Théâtre | Un spectacle tout public à voir à la MC2 du mardi 12 au jeudi 14 octobre.

Aurélien Martinez | Mardi 5 octobre 2021

Photo : Raphael Labouré


« Si j'étais elle, je me suiciderais carrément. La honte totale. Je ne supporterais pas, tu vois ? » À Saint-Hélène, école religieuse classe et fermée, les filles sont on ne peut plus soudées. Sauf que quand des photos de l'une d'elles nue commencent à circuler, tout se fissure, la meute dévorant littéralement celle qui est désignée comme une proie.

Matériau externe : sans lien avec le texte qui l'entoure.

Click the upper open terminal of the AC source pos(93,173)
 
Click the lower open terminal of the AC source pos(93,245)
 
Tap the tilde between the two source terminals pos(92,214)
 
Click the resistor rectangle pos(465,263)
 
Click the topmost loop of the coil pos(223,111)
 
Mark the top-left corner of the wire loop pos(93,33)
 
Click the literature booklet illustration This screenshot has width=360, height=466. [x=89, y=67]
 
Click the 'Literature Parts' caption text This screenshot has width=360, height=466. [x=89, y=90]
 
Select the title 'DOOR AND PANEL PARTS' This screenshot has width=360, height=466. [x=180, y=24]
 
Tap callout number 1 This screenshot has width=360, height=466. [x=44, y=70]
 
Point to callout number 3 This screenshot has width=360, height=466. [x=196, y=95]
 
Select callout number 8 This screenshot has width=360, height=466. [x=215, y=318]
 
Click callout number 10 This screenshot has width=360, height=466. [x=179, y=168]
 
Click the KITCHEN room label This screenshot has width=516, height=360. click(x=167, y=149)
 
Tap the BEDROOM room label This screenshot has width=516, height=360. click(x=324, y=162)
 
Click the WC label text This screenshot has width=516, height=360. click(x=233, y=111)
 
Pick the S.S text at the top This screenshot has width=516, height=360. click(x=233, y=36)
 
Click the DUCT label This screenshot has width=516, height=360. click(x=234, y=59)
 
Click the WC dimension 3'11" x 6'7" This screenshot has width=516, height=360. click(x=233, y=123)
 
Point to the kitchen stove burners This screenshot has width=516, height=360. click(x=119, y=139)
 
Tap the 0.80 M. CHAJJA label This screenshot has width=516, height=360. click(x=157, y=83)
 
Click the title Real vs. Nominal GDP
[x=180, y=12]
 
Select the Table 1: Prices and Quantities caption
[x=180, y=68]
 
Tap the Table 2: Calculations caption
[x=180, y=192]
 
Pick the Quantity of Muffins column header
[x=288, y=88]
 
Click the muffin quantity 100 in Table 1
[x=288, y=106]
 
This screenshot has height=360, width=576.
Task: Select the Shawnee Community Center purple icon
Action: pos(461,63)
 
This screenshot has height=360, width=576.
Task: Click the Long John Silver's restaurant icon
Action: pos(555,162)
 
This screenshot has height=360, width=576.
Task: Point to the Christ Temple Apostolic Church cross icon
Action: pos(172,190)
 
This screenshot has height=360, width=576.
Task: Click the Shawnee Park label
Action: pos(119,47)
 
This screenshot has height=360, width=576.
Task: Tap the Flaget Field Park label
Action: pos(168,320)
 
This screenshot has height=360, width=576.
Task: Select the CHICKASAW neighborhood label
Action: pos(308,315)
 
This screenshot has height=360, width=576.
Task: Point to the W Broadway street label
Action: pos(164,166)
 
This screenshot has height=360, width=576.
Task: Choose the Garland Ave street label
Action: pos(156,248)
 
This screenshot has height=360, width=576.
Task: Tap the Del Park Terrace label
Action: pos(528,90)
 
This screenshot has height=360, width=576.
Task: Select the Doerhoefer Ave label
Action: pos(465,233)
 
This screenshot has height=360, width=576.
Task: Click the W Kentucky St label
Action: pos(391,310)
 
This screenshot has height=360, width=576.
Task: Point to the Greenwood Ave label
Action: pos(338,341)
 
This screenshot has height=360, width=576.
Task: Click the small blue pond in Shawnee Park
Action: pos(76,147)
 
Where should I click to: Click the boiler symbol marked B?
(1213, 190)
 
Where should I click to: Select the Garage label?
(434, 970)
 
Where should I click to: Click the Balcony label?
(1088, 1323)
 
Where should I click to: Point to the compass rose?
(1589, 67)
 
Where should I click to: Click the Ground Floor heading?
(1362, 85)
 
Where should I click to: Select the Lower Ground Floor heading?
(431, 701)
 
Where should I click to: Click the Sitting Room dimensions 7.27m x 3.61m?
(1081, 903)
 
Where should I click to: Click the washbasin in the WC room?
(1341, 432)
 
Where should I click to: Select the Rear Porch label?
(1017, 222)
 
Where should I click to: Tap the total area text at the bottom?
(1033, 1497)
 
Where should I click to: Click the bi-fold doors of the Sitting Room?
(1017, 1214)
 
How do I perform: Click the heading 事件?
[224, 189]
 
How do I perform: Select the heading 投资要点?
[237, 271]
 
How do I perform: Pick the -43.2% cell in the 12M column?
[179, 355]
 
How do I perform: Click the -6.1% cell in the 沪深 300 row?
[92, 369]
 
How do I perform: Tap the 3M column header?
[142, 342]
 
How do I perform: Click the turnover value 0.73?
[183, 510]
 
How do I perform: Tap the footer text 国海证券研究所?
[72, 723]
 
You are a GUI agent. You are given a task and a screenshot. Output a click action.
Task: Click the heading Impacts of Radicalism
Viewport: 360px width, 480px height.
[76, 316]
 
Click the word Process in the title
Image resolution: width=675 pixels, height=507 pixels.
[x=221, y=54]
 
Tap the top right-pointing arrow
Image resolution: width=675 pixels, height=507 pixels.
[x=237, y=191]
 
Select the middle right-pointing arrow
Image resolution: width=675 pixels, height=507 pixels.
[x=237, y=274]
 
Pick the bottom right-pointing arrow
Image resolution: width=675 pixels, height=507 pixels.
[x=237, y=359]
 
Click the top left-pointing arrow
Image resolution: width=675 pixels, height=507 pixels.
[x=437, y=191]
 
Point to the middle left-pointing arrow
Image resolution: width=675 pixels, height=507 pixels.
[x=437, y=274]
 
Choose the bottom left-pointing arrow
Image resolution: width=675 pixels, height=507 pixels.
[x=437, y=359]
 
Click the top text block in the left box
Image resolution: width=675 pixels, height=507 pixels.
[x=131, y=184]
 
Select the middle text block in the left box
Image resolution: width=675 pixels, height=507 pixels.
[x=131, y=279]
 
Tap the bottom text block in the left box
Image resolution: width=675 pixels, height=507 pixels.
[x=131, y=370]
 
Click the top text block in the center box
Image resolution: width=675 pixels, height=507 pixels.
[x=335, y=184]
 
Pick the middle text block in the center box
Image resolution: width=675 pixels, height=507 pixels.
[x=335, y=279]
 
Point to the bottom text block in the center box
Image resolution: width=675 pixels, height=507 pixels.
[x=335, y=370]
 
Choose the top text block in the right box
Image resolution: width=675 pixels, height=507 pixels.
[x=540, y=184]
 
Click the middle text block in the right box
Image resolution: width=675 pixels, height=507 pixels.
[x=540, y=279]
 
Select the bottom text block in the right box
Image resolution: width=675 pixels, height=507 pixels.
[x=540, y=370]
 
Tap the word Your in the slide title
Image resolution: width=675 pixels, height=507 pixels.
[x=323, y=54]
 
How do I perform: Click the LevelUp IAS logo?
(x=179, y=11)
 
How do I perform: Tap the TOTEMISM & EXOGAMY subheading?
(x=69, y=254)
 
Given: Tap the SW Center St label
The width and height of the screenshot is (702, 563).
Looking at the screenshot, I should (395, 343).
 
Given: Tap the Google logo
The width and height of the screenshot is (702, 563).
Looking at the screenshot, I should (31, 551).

En mettant en scène Ces filles-là, texte du dramaturge anglophone Evan Placey, la directrice de l'Espace 600 Anne Courel propose un spectacle ancré dans les enjeux contemporains. L'histoire est ainsi inspirée d'un fait divers tragique ayant eu lieu au Canada en 2012 : le suicide de l'adolescente Amanda Todd après que la photo de ses seins a circulé sur les réseaux sociaux.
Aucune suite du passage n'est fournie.